● WHAT YOU NEED TO DO
The records below hold a stretch from the line with "Système de caisse (17, 2370)" through the line with "conditions générales (28, 1732)"; return exactly those lines, ends included, and nothing more.

Saved entries
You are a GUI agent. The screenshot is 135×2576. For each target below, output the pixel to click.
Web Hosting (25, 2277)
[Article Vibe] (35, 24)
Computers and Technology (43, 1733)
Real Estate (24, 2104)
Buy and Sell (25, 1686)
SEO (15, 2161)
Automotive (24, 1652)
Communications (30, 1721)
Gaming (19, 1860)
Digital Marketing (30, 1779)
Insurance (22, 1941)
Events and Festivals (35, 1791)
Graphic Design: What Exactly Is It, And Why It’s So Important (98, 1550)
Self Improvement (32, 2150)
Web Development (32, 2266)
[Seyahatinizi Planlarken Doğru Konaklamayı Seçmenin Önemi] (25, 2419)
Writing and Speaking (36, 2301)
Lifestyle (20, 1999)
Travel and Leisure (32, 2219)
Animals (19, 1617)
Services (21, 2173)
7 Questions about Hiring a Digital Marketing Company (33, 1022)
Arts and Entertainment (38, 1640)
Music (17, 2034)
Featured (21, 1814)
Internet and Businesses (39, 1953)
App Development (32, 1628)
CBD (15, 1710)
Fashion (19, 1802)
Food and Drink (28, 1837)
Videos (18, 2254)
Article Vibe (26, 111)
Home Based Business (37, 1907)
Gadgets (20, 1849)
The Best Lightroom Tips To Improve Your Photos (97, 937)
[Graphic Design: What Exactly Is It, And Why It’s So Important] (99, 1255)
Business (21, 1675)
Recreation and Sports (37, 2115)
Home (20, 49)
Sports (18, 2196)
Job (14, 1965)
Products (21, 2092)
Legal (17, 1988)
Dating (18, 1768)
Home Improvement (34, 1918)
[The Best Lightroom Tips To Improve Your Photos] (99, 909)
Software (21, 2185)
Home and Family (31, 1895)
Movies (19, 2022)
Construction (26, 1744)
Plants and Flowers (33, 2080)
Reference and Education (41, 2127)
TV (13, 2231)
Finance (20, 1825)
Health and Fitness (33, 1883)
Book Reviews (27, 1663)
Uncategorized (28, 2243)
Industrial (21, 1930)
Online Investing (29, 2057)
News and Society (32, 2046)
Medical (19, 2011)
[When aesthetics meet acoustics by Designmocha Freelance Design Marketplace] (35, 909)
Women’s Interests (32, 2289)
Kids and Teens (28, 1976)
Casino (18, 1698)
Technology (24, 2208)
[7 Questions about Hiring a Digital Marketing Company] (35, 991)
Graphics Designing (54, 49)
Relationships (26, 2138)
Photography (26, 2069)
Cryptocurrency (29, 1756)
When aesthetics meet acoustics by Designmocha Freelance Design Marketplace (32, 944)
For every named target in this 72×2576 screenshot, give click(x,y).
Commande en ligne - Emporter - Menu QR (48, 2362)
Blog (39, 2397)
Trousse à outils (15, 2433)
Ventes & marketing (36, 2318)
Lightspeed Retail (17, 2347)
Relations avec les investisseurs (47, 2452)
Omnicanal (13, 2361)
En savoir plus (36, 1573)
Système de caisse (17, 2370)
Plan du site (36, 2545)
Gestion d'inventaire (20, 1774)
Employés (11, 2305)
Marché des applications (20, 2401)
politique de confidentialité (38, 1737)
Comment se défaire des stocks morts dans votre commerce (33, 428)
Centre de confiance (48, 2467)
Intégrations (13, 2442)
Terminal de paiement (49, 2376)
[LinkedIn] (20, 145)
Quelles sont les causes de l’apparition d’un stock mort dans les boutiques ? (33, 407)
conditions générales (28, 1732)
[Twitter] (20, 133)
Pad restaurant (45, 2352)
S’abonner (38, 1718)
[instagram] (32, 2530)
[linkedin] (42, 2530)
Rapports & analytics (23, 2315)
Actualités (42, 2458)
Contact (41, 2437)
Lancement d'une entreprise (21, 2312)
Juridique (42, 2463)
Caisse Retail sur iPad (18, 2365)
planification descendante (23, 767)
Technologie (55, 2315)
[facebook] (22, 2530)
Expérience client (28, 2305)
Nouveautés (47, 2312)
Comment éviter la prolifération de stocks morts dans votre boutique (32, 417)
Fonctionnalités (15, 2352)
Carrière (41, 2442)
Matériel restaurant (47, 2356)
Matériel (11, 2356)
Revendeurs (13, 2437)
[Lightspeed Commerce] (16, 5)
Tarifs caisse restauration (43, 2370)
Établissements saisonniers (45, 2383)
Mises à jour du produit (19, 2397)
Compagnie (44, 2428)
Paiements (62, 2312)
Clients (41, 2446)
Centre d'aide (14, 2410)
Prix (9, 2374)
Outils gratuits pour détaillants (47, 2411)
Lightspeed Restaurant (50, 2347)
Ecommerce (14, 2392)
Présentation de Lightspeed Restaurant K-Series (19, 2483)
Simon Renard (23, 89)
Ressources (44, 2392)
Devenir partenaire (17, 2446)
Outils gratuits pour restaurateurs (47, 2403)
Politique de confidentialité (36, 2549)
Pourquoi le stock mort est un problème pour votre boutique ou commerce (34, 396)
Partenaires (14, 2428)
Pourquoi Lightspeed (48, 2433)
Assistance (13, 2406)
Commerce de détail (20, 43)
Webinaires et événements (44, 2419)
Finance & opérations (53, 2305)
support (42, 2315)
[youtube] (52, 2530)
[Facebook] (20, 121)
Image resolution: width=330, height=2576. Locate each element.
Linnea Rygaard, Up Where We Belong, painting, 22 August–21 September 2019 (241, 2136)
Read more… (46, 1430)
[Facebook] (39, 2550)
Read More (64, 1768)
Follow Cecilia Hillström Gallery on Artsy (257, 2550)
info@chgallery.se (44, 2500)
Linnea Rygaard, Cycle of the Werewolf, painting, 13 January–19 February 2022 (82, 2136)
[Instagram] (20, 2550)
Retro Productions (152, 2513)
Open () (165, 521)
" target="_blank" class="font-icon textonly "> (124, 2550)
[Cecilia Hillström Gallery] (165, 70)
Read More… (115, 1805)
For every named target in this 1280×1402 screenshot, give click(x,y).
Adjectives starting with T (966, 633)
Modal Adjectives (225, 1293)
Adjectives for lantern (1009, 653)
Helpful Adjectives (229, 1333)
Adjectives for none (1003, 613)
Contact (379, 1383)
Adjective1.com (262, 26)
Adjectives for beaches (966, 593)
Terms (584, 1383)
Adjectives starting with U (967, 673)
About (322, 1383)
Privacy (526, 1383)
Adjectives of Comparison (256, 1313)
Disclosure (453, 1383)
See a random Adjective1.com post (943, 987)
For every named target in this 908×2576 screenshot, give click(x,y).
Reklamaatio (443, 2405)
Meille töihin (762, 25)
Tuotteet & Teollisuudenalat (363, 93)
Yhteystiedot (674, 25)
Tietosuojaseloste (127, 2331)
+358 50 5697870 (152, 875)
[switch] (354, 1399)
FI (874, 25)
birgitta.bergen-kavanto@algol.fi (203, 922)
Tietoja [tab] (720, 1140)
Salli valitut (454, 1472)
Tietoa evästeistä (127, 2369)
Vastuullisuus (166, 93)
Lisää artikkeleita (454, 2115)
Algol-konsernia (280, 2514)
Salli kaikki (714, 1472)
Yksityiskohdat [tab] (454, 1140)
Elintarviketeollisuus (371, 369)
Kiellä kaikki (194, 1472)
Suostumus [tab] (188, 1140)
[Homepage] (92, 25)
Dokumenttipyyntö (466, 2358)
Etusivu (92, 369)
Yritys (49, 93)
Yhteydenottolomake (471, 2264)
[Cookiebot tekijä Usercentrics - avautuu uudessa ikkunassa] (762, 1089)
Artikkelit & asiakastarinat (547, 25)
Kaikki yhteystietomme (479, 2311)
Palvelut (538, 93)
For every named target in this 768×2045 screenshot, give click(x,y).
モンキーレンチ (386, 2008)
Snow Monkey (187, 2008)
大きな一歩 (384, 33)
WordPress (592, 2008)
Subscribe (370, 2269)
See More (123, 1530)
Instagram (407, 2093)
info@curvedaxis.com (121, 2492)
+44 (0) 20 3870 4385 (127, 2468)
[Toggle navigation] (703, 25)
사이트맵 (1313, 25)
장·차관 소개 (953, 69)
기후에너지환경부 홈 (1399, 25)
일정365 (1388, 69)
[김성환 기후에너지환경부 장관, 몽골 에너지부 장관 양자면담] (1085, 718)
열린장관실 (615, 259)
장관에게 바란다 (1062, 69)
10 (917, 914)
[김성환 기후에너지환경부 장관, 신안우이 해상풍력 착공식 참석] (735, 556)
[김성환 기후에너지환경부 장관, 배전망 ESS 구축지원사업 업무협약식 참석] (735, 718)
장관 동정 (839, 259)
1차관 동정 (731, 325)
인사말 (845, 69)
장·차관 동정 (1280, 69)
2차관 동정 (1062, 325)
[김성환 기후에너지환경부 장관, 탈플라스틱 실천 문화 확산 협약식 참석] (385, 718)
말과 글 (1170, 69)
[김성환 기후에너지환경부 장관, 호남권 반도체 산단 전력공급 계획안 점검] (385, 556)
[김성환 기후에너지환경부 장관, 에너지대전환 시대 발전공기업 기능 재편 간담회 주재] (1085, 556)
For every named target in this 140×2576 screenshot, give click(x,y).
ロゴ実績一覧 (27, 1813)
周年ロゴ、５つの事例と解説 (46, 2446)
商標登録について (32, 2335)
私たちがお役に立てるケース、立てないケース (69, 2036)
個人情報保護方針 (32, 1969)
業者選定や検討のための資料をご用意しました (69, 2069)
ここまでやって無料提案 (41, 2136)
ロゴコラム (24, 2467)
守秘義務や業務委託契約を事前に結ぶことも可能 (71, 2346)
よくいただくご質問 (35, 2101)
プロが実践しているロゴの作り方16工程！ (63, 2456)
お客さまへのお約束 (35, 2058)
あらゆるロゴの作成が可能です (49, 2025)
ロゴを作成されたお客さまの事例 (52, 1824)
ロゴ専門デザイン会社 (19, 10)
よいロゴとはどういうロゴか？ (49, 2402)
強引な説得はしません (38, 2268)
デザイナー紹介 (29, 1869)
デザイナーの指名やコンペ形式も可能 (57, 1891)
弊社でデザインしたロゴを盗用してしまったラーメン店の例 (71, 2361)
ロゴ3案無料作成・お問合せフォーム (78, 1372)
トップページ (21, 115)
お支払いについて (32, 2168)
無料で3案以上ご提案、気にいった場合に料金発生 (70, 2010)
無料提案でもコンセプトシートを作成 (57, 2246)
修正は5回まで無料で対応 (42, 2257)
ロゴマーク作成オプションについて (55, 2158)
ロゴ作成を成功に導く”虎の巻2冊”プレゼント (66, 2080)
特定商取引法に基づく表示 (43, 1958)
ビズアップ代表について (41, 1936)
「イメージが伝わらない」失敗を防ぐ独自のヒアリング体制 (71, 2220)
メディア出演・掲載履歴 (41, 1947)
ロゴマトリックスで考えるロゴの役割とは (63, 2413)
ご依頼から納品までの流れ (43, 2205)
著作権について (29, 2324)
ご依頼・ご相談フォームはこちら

● ANSWER SPACE
Système de caisse (17, 2370)
Plan du site (36, 2545)
Gestion d'inventaire (20, 1774)
Employés (11, 2305)
Marché des applications (20, 2401)
politique de confidentialité (38, 1737)
Comment se défaire des stocks morts dans votre commerce (33, 428)
Centre de confiance (48, 2467)
Intégrations (13, 2442)
Terminal de paiement (49, 2376)
[LinkedIn] (20, 145)
Quelles sont les causes de l’apparition d’un stock mort dans les boutiques ? (33, 407)
conditions générales (28, 1732)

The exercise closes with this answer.